Lalu beliau keluar untuk keperluannya. Tidak
lama, datang sekelompok orang membawa hadiah. Setelah Nabi shallallahu ‘alaihi wa sallam
kembali, A’isyah menyampaikan kepada suaminya, ‘Wahai Rasulullah, tadi ada
sekelompok orang yang datang dan memberi hadiah. Aku telah menyimpannya untuk
Anda.’ ‘Apa itu?’ tanya Rasulullah shallallahu ‘alaihi wa sallam.
‘Itu hais’ jawab A’isyah. (hais: kurma yang diaduk dengan susu dan keju).
Setelah A’isyah menyuguhkannya, beliaupun memakannya. (HR. Muslim 1154)
Ketiga, ketika dapat undangan, apakah harus
membatalkan puasanya?
Jika yang dilakukan adalah
puasa wajib, seperti puasa nadzar atau puasa qadha maka tidak boleh dibatalkan.

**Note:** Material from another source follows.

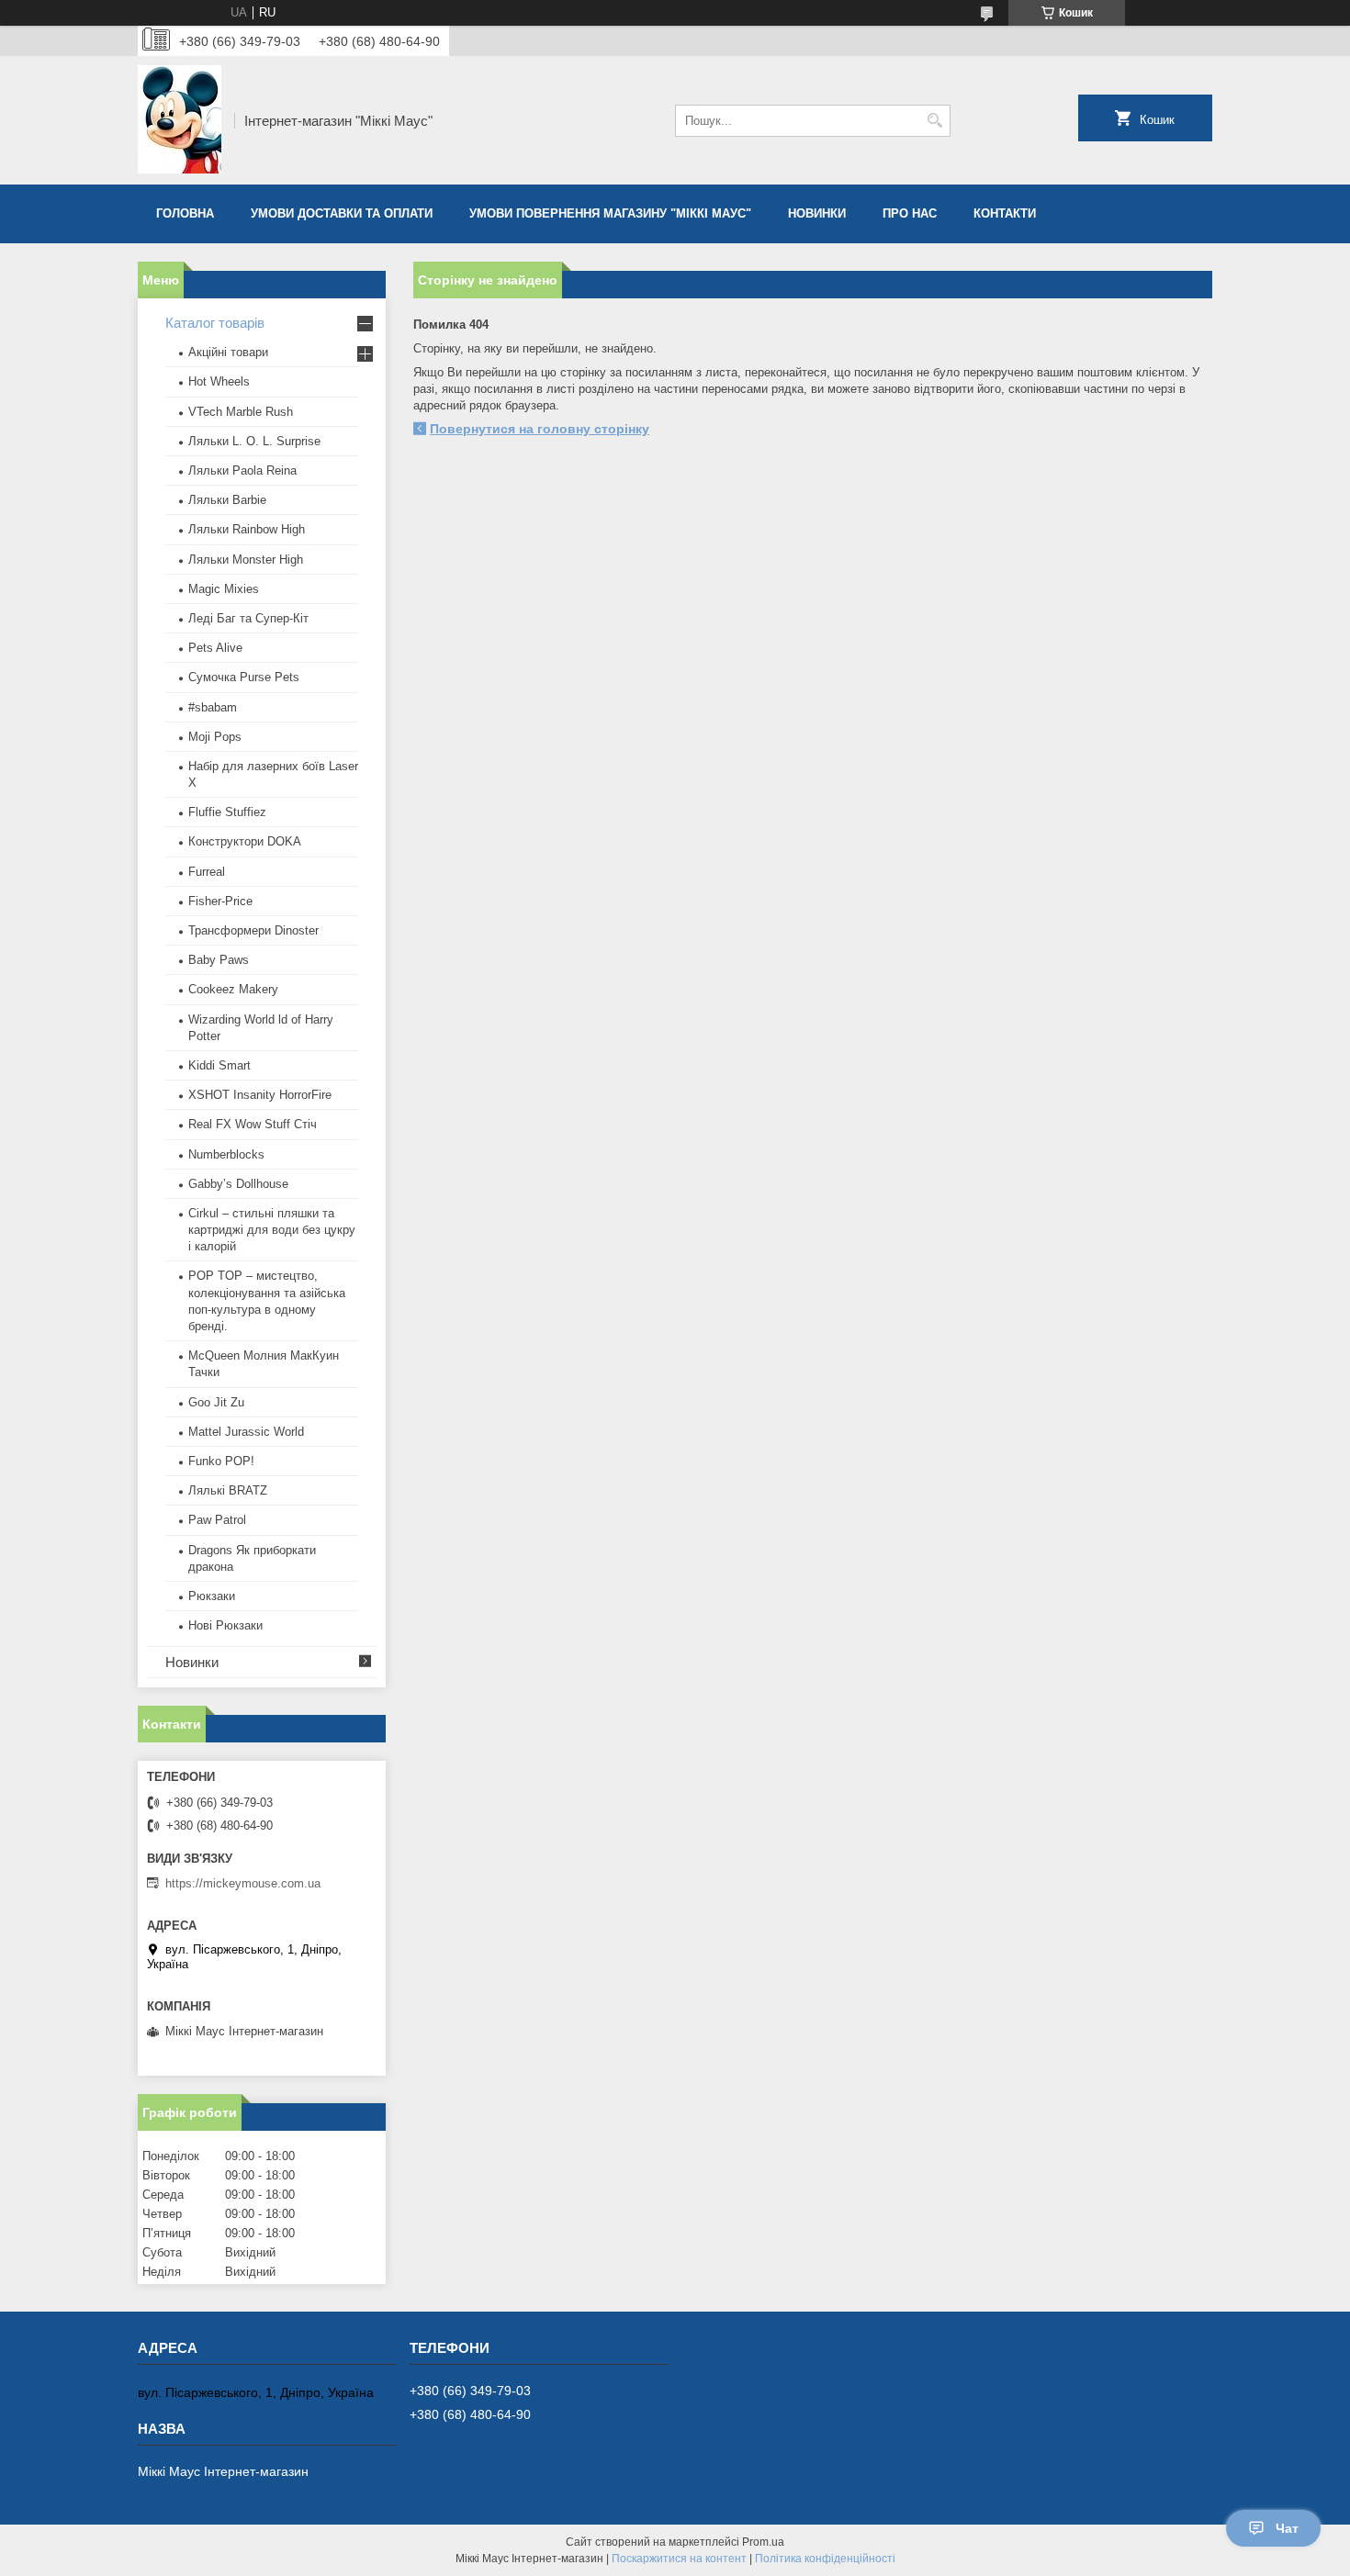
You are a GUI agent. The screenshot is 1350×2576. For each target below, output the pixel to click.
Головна (185, 213)
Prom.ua (763, 2542)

Rasulullah shallallahu ‘alaihi wa sallam
memerintahkan orang yang diundang acara makan-makan agar dia datang, meskipun
tidak makan.
Dari Jabir bin Abdillah radliallahu anhuma, Nabi shallallahu ‘alaihi wa sallam
bersabda:
إِذَا دُعِيَ أَحَدُكُمْ إِلَى طَعَامٍ،
فَلْيُجِبْ، فَإِنْ شَاءَ طَعِمَ، وَإِنْ شَاءَ تَرَكَ
“Jika
kalian diundang acara makan-makan maka hadirilah. Jika mau dia makan jika tidak
maka boleh tidak makan.” (HR. Muslim 1430).
Artinya, yang wajib dilakukan
adalah menghadiri undangan. Sementara untuk makannya, tidak ada kewajiban.
Sehingga undangan makan bukan uzur yang membolehkan seseorang untuk membatalkan
puasa wajibnya.
Sementara untuk puasa sunah, dia tidak harus
membatalkannya. Bahkan tetap dibolehkan untuk mempertahankan puasanya.
Diantara dalil yang
menunjukkan hal ini,
1. Hadis dari Abu Hurairah
radhiyallahu ‘anhu, Rasulullah shallallahu ‘alaihi wa sallam
bersabda,
إِذَا دُعِيَ أحَدُكُمْ إِلَى طَعَامٍ وَهُوَ
صَائِمٌ فَلْيَقُلْ: إِنِّي صَائِمٌ
“Apabila
kalian diundang untuk makan-makan, sementara kalian sedang puasa, maka
sampaikanlah: Saya sedang puasa.” (HR. Muslim 1150).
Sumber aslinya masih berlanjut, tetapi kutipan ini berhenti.